[REQUEST]:
Count the lines in the entries below that contain the string "button", treating the match as case-sensitive. Reply with the number alone.

[INPUT DATA]:
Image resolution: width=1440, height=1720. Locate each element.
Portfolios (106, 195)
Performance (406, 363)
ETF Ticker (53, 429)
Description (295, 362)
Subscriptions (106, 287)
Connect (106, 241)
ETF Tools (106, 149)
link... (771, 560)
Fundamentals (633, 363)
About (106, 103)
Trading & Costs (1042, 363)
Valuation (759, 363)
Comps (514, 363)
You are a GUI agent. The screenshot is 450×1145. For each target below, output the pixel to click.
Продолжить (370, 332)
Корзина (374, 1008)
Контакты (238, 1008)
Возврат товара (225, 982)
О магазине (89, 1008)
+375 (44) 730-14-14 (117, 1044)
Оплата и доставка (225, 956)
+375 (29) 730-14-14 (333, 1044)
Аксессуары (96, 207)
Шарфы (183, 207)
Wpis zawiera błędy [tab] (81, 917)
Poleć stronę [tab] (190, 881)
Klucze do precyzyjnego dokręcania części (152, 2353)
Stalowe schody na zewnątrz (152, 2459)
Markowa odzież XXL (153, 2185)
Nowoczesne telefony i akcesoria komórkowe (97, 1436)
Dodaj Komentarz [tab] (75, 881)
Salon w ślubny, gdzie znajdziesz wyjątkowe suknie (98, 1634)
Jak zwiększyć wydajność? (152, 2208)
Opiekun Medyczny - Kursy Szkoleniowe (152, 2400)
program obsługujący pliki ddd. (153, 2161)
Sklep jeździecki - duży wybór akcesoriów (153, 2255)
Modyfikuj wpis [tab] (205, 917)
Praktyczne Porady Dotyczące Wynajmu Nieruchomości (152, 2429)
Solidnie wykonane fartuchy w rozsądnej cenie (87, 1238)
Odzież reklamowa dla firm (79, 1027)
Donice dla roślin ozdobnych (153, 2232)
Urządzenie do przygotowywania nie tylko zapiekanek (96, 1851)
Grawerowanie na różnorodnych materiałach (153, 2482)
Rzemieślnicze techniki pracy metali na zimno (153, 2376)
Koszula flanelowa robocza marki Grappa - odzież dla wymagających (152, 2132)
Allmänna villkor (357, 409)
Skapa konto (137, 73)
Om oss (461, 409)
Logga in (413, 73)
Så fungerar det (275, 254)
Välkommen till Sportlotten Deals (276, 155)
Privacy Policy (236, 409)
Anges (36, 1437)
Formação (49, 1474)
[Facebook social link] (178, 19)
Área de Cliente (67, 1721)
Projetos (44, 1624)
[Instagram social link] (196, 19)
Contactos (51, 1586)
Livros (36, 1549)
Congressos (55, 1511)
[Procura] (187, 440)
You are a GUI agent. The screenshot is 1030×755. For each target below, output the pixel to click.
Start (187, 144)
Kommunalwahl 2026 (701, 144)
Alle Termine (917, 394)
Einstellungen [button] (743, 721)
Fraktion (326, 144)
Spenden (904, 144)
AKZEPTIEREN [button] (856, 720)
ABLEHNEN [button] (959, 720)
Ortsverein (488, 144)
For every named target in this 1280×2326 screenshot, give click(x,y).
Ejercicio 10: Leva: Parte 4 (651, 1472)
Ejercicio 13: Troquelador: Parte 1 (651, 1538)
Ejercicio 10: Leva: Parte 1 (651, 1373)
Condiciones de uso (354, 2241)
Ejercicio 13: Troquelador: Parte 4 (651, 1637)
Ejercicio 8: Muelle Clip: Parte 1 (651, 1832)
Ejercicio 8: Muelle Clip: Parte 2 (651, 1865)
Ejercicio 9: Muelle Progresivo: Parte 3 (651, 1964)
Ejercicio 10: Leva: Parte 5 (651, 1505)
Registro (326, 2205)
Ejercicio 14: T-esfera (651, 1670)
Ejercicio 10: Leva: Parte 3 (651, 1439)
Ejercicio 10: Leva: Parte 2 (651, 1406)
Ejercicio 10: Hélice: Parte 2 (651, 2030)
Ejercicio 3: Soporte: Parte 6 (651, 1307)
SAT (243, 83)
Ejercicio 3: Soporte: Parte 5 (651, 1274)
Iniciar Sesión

[COMPLETE ANSWER]:
3